2°/ d'autre part, en déclarant le prévenu coupable des faits de non-représentation d'enfant pour la période comprise entre le 16 août 2016 et le 8 novembre 2016, sans expliquer en quoi l'ordonnance de non-conciliation du 30 octobre 2015 fixant la résidence habituelle de l'enfant [E] chez sa mère en France demeurait exécutoire après que le tribunal de Moscou, par une décision du 16 août 2016, a fixé la résidence habituelle de [E] chez son père à Moscou, la cour d'appel n'a pas justifié sa décision au regard de l'article 227-5 du code pénal ;

3°/ qu'enfin, l'élément intentionnel du délit de non-représentation d'enfant consiste dans le refus délibéré d'exécuter une décision de justice ; que le refus d'exécuter une décision de justice ne peut être délibéré que si le caractère exécutoire de celle-ci est connu ; que, dès lors, en déclarant le prévenu coupable des faits de non-représentation d'enfant pour la période comprise entre le 16 août 2016 et le 8 novembre 2016, sans établir que celui-ci savait que l'ordonnance de non-conciliation du 30 octobre 2015 avait conservé son caractère exécutoire postérieurement à la décision russe du 16 août 2016 ayant fixé la résidence de son fils [E] à son domicile, décision postérieure statuant en sens contraire sur une mesure provisoire, la cour d'appel n'a pas justifié sa décision au regard des articles 121-3 et 227-5 du code pénal. »

Réponse de la Cour

21. Les moyens sont réunis.

22. Pour rejeter les conclusions du prévenu invoquant le bénéfice de décisions juridictionnelles prononcées à l'étranger, lui ayant confié la garde de l'enfant, l'arrêt attaqué énonce, d'abord, que M. [N] a saisi des juridictions en fraude des droits de son épouse, en la domiciliant faussement à [Localité 3], puis à Moscou, afin que ces juridictions se déclarent compétentes, et que son épouse ne puisse être avertie des procédures ainsi engagées.

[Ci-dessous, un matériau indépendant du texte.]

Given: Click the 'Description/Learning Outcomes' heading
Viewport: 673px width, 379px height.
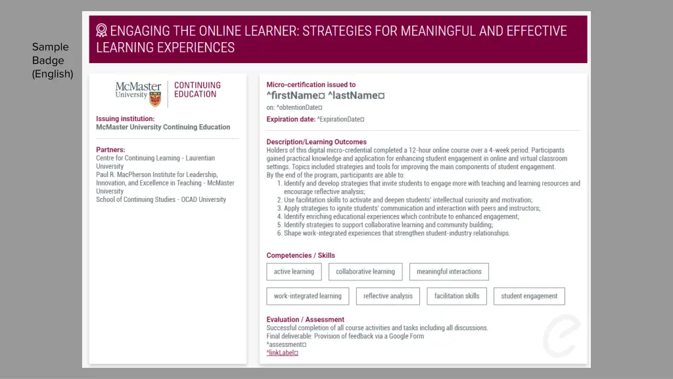Looking at the screenshot, I should click(316, 141).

La cour d'appel ajoute que ces manœuvres lui ont permis d'obtenir des décisions convenant à ses vœux.

Les juges précisent que le prévenu a faussement prétendu, devant la juridiction russe, que son épouse, qui vivait avec lui et son fils, à Moscou, avait abandonné le foyer, le laissant seul avec l'enfant, ce qui lui a permis d'obtenir une décision lui en ayant confié la garde.

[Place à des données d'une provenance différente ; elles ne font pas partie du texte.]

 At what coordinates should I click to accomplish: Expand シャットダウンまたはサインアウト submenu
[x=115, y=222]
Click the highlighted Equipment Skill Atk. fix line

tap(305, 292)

23. En l'état de ces énonciations, la cour d'appel, qui a exactement estimé que le prévenu ne pouvait se prévaloir du contenu de décisions juridictionnelles qu'il avait obtenues par fraude, en méconnaissance de l'ordre public international procédural français, a justifié sa décision sans méconnaître les textes visés au moyen.

24. Par ailleurs, l'arrêt est régulier en la forme.

PAR CES MOTIFS, la Cour :

REJETTE le pourvoi.

Arrêt rendu en formation restreinte hors RNSM.

- Président : M. Bonnal - Rapporteur : M. Mallard - Avocat général : Mme Bellone - Avocat(s) : SCP Spinosi -

Textes visés :

Articles 121-3 et 227-5 du code pénal.

Rapprochement(s) :

Sur la compétence territoriale du juge français pour non représentation d'enfant, à rapprocher : Crim., 14 avril 1999, pourvoi n° 98-82.853, Bull. crim. 1999, n° 85 (rejet), et l'arrêt cité.